Breaking up is hard to do, but it’ll be especially rough for @plan if the online advertising research firm pulls out of its recently-announced $120 million merger with DoubleClick to pair up with a different suitor.

Documents filed with the Securities and Exchange Commission on Wednesday reveals that @plan has agreed to pay $4 million and expenses up to $1 million, if it terminates the merger agreement because it’s taking a better offer from another company.
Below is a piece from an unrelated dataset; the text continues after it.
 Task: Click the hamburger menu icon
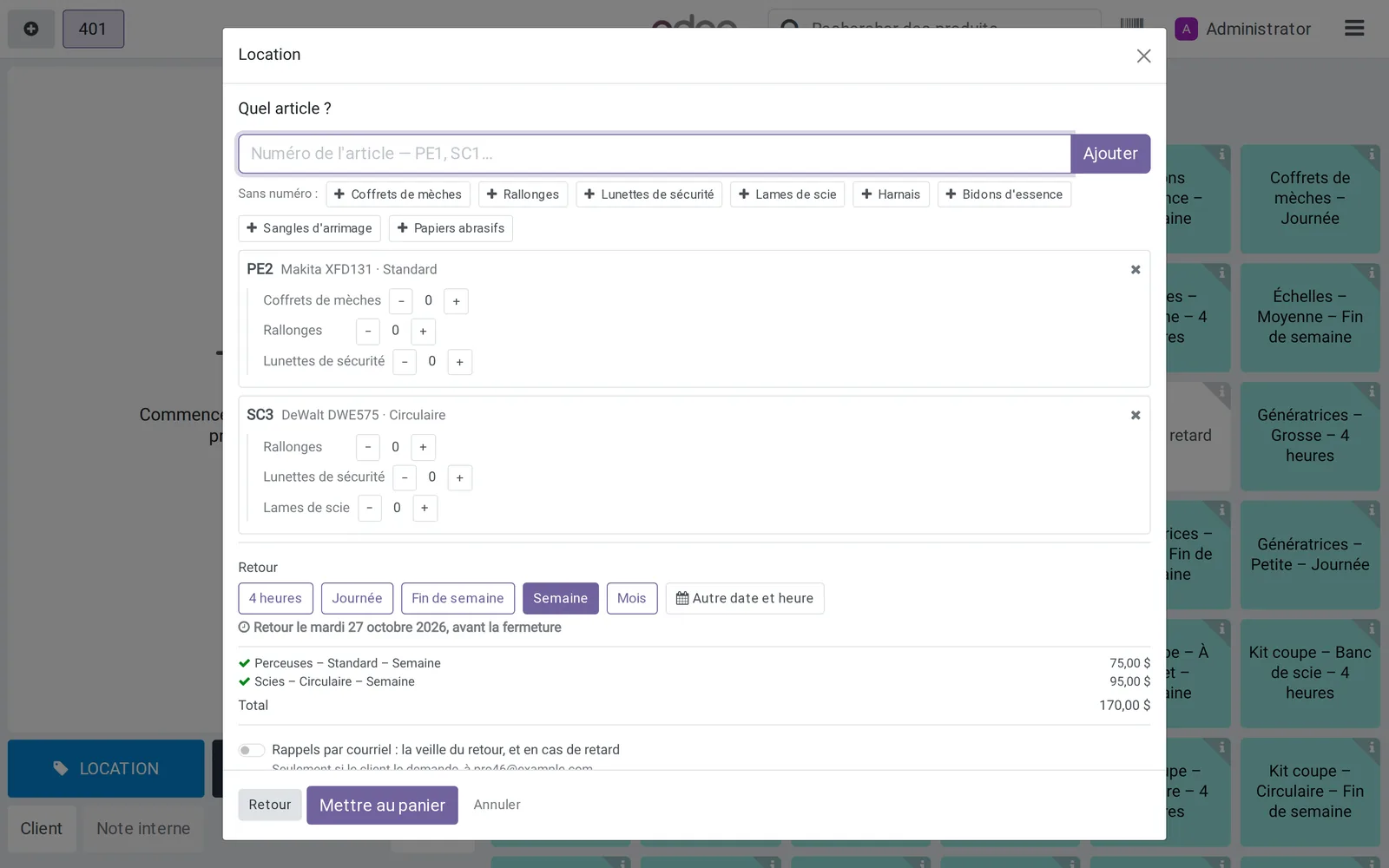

Industry watchers have questioned whether the acquisition will easily sail through, wondering whether @plan clients will balk at having their information in the hands of the industry’s largest ad network, because that data is so critical to competitive sales presentations.

Jumping into the arms of a suitor more appealing to @plan clients, though, will cost the research company. Under the terms of the merger agreement, @plan is forbidden from soliciting other offers, and it must inform DoubleClick of any unsolicited offers it receives. The merger must be approved by @plan shareholders, and it is expected to close in the fourth quarter.

The merger agreement, announced Monday, calls for DoubleClick to pay $9.25 for each share of @plan, with 20 percent of that consideration in cash, and the rest in DoubleClick stock. The deal also carries the stipulation that the price may be adjusted if DoubleClick stock falls below $23.87 over the ten trading days ending four days prior to the closing. DoubleClick was trading at 33 5/8 at mid-day, down 1/4 from Wednesday’s close. @plan was trading at 8 3/4, and was unchanged on the day.